GIVEN INSTRUCTION
According to the passage below on student faith, what is the address of the Newman Center?

Maria Desanto, a junior English major, believes many young people "shy away from" their religious lives because of the pressure to become financially successful. She said abandoning one's spiritual life is detrimental for all students. When people place excessive stake in the opinions and values of the world, she said, it inevitably leads to a withdrawal from the values of faith - such as making time for prayer no matter how hectic and busy life may be.
"I think the key in discerning one's vocation is knowing how to maintain a perspective different from the world's," DeSanto said. "I believe this can only be achieved through faith, a mental endurance to keep God on the forefront. It's important that both men and women do this in order to achieve a greater purpose - God's plan for them."
The Newman Center, UB's Catholic Campus Ministry, is located at 495 Skinnersville Road - right by the Ellicott Complex. The ministry offers students like DeSanto a place to keep God on the forefront of their lives "in the context of faith, through a spiritual center," according to its website. UB also has a Catholic Student Union club with temporary status from the Student Association.
DeSanto views her own religious life as a daily calling to keep the values of her God on the forefront of her words and actions. For her, the Catholic faith is less vocational and more habitual.
"The questions I typically ask myself to sustain a conscious awareness are: How am I impacting others? Am I a good influence on my peers? Are my intentions good? How can I be better, and more like Christ?" she said.

[Stored dataset entries]

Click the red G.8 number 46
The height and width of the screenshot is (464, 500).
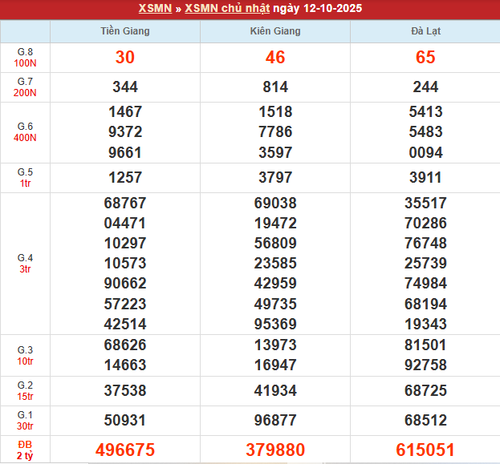coord(274,58)
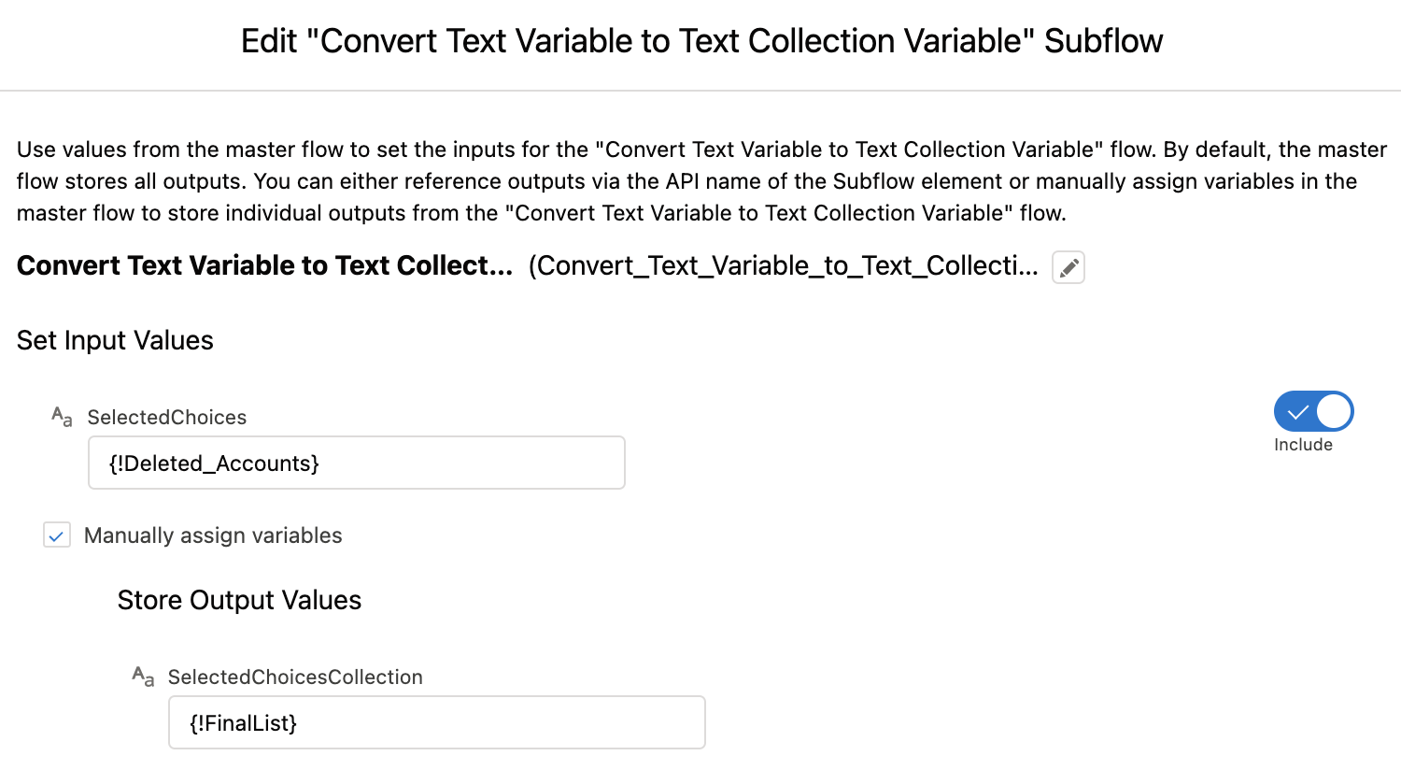Viewport: 1401px width, 770px height.
Task: Focus the SelectedChoices input field
Action: [x=467, y=463]
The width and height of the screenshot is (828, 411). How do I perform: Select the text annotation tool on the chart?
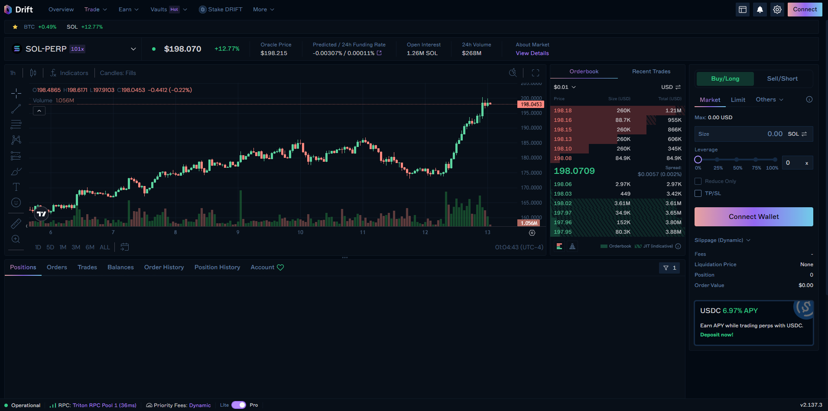[16, 186]
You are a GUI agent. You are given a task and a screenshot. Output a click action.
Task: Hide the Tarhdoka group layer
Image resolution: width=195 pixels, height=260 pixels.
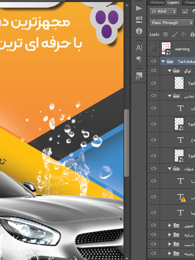coord(154,61)
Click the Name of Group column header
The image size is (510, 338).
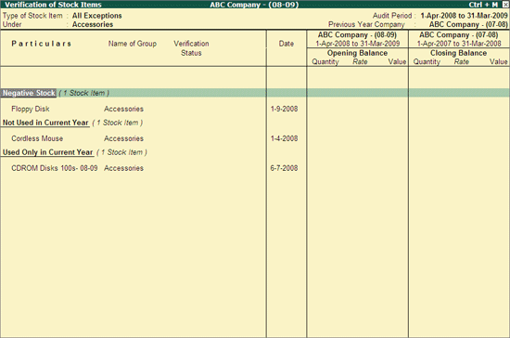coord(133,44)
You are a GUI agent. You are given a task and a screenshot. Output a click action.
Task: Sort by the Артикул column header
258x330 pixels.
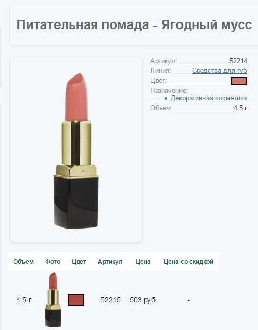110,262
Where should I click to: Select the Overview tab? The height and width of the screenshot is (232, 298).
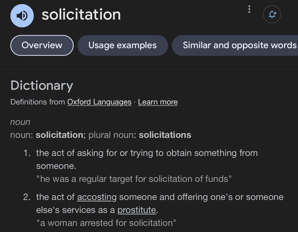tap(42, 45)
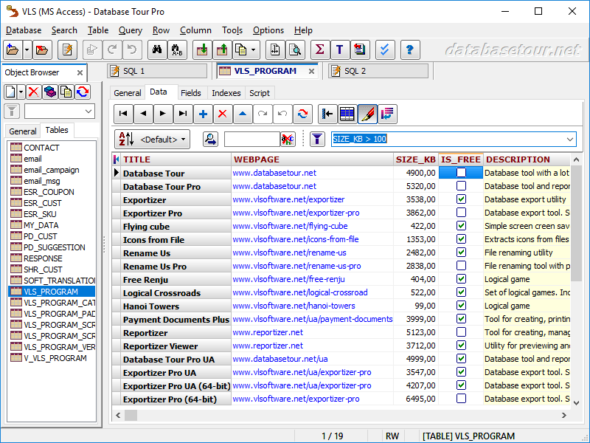
Task: Jump to first record with navigation button
Action: click(124, 114)
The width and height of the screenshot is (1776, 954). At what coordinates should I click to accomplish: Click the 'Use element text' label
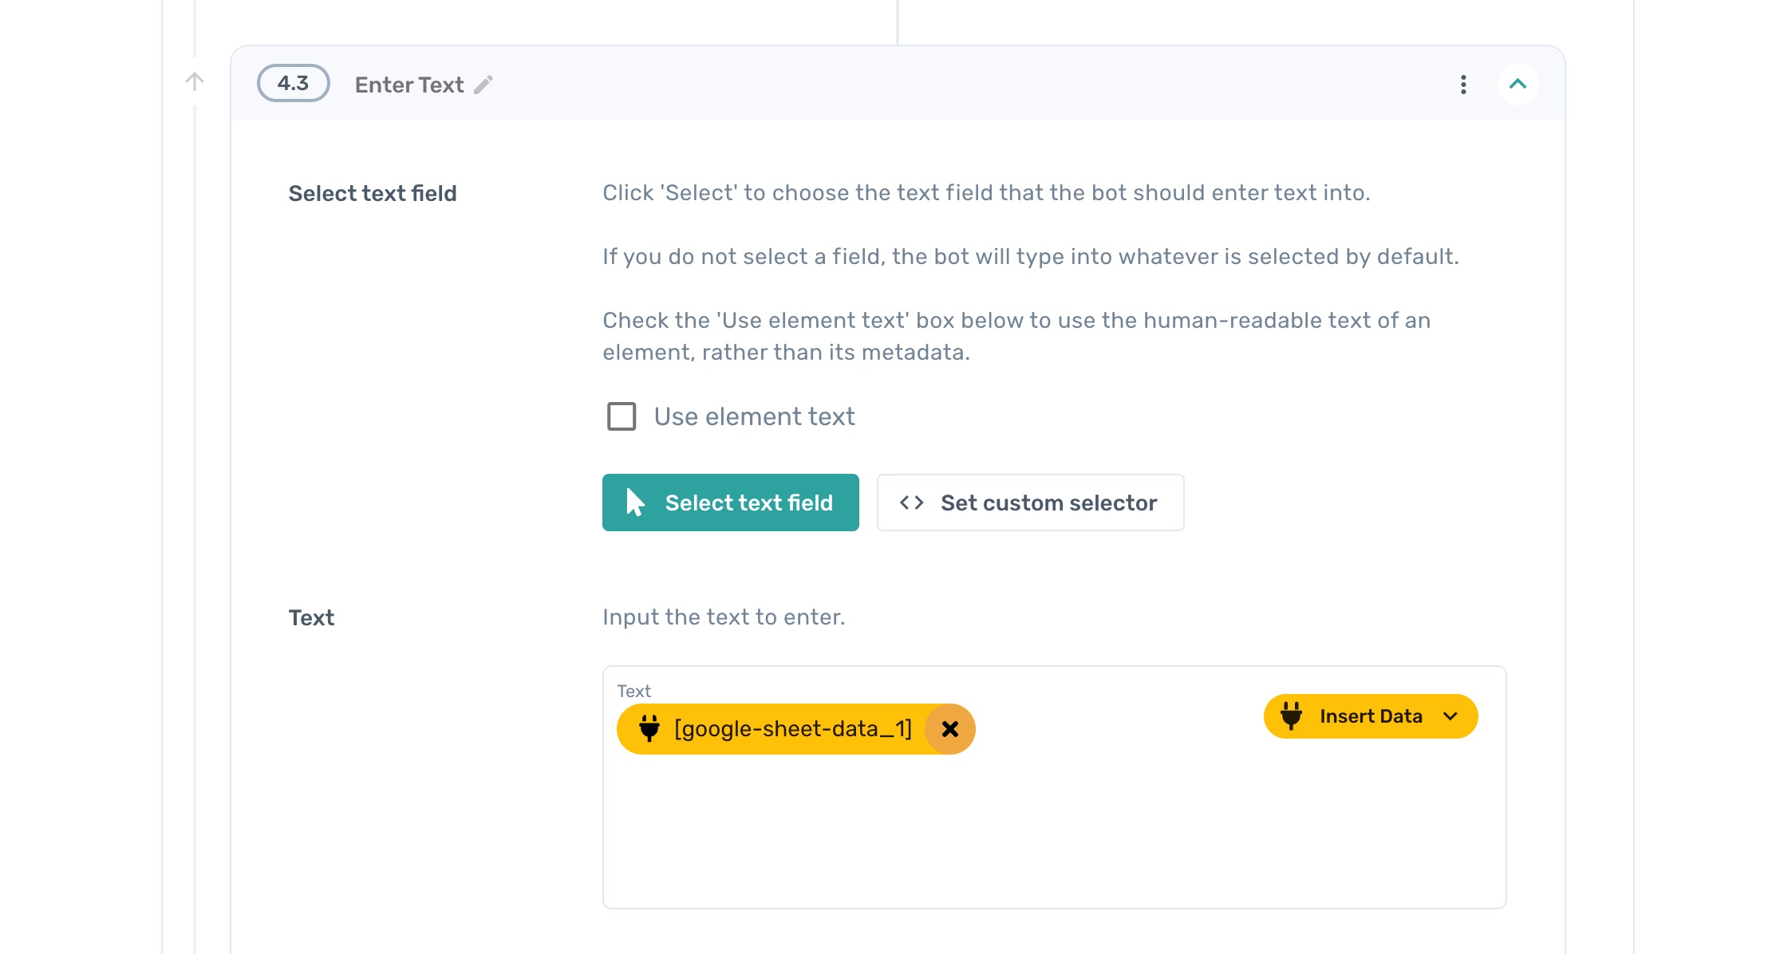coord(754,416)
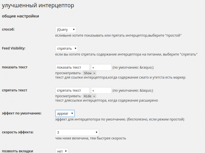Viewport: 205px width, 153px height.
Task: Focus the field containing the » symbol
Action: [101, 67]
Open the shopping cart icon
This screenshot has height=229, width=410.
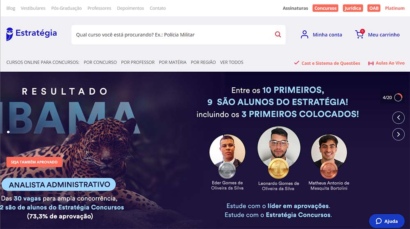point(360,34)
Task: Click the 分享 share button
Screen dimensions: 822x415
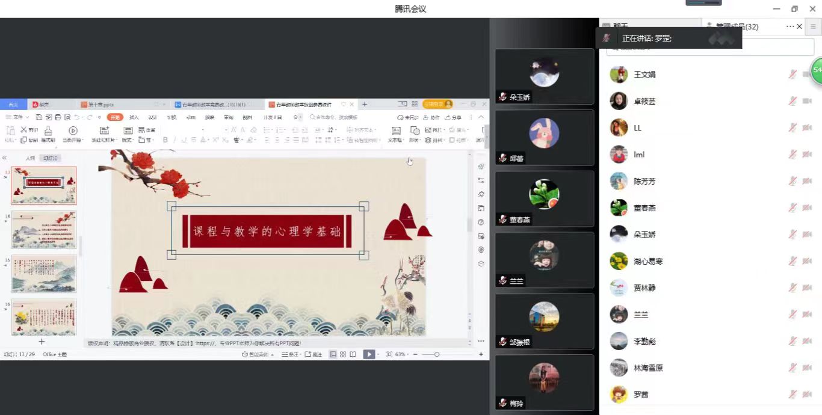Action: [454, 117]
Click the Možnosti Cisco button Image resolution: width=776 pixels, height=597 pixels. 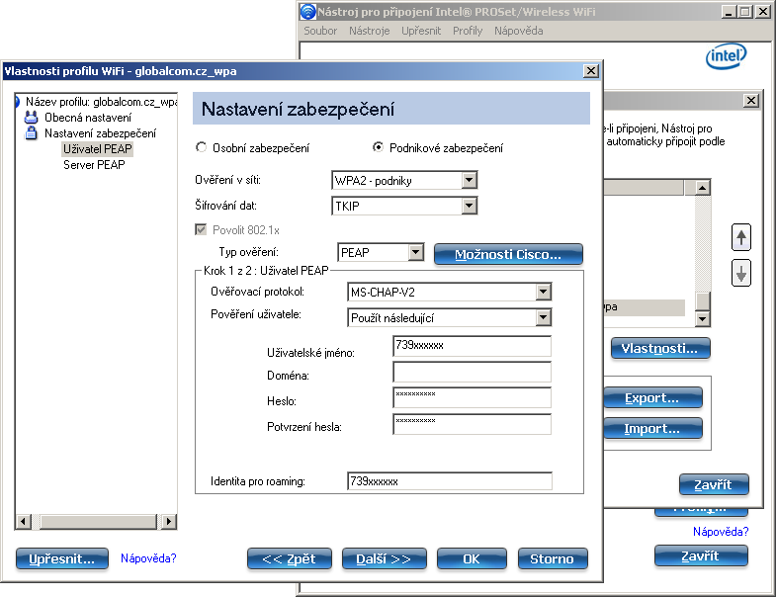(508, 254)
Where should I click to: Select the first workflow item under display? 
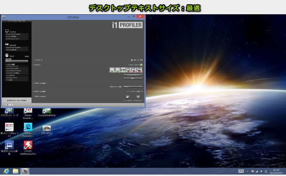(17, 34)
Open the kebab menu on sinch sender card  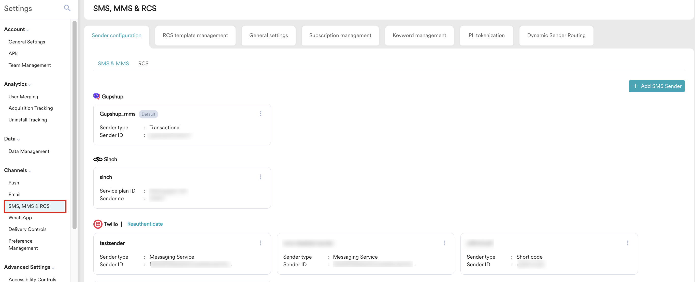point(261,177)
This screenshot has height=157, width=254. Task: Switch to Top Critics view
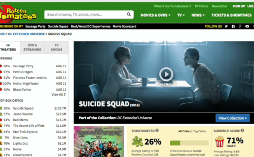point(200,132)
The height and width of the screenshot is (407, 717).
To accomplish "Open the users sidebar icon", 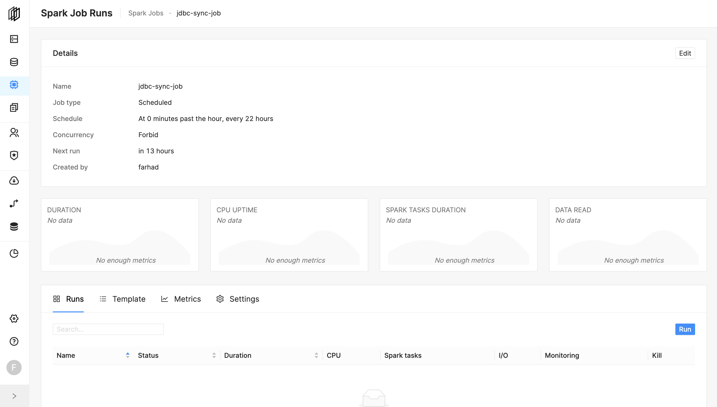I will tap(14, 132).
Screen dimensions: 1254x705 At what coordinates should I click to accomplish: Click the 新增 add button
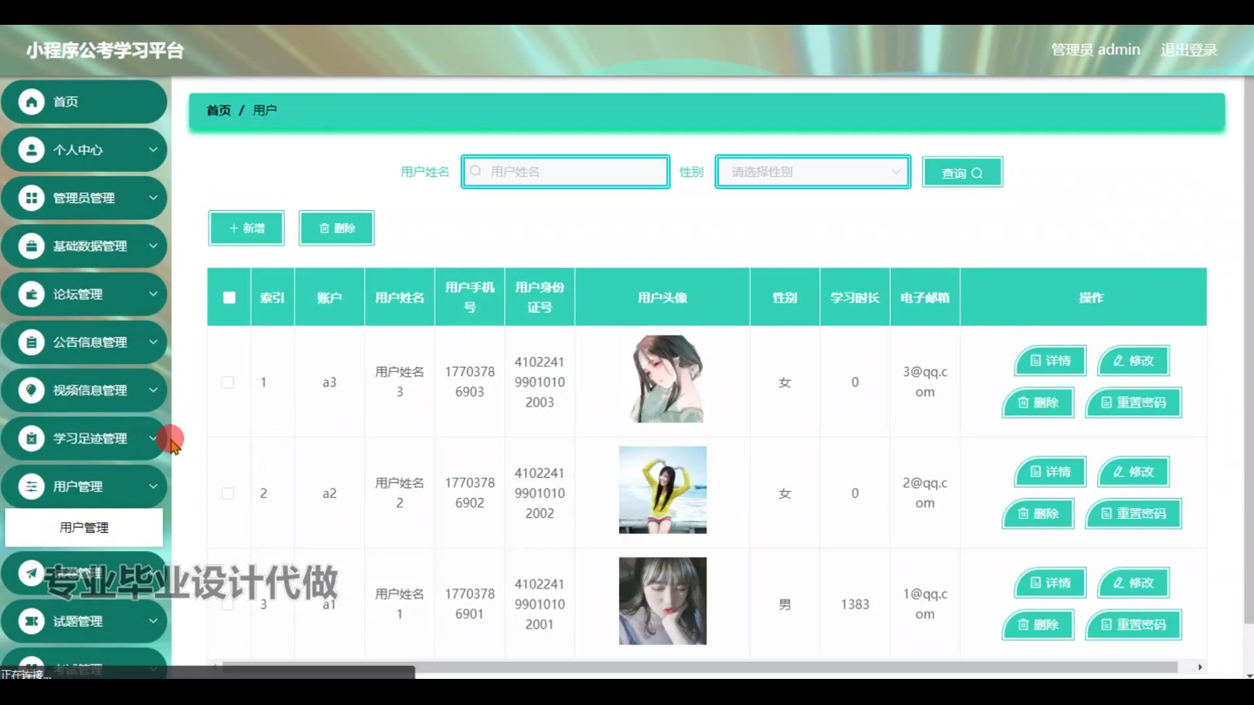tap(246, 228)

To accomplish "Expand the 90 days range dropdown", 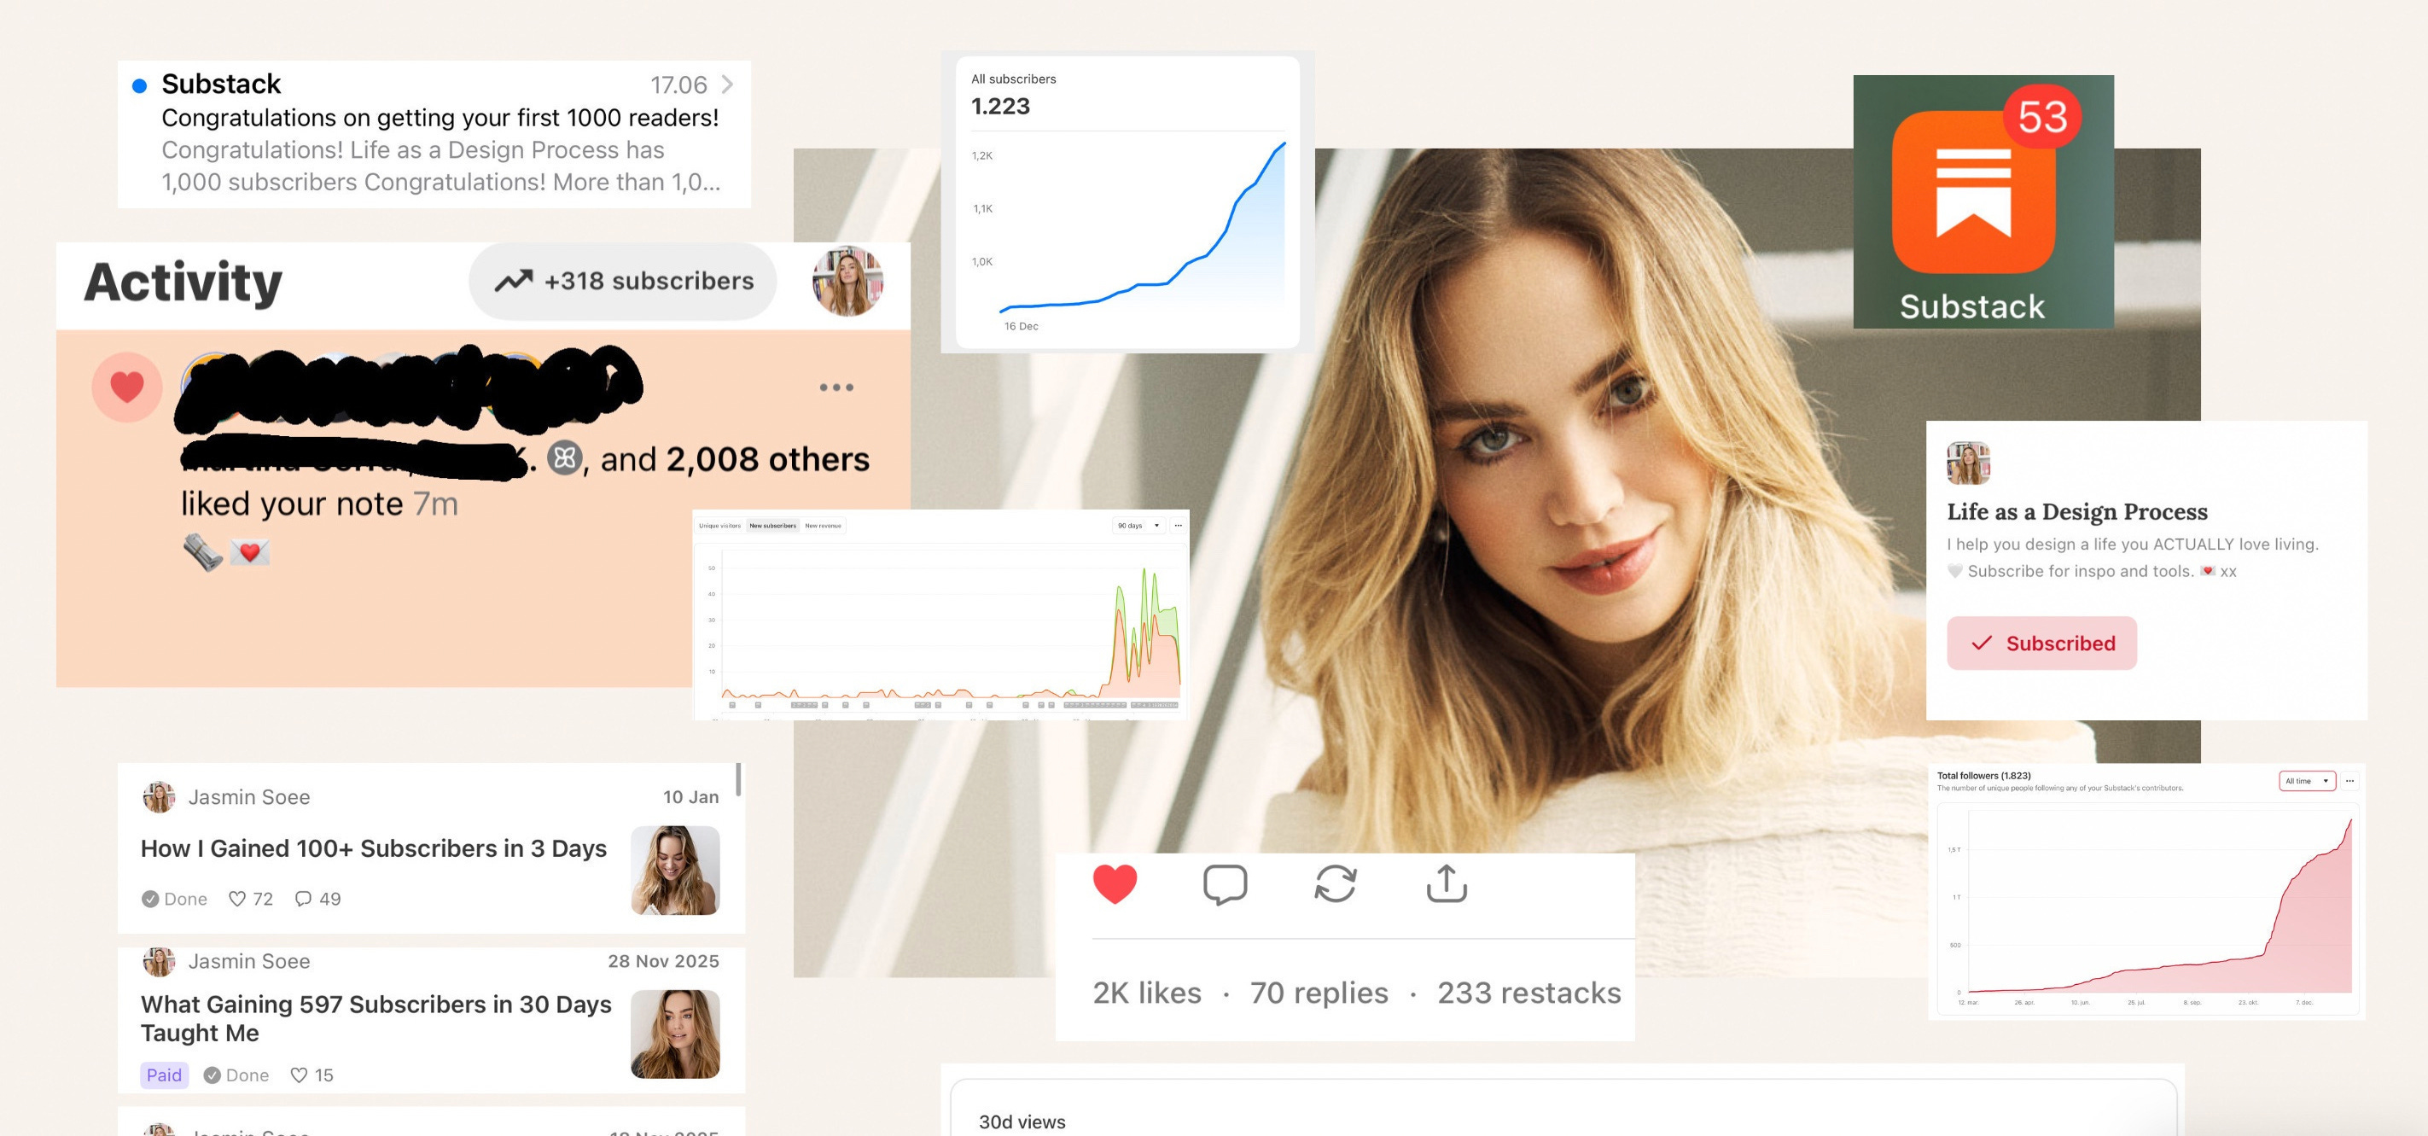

OUTPUT BELOW
495 Skinnersville Road, right by the Ellicott Complex.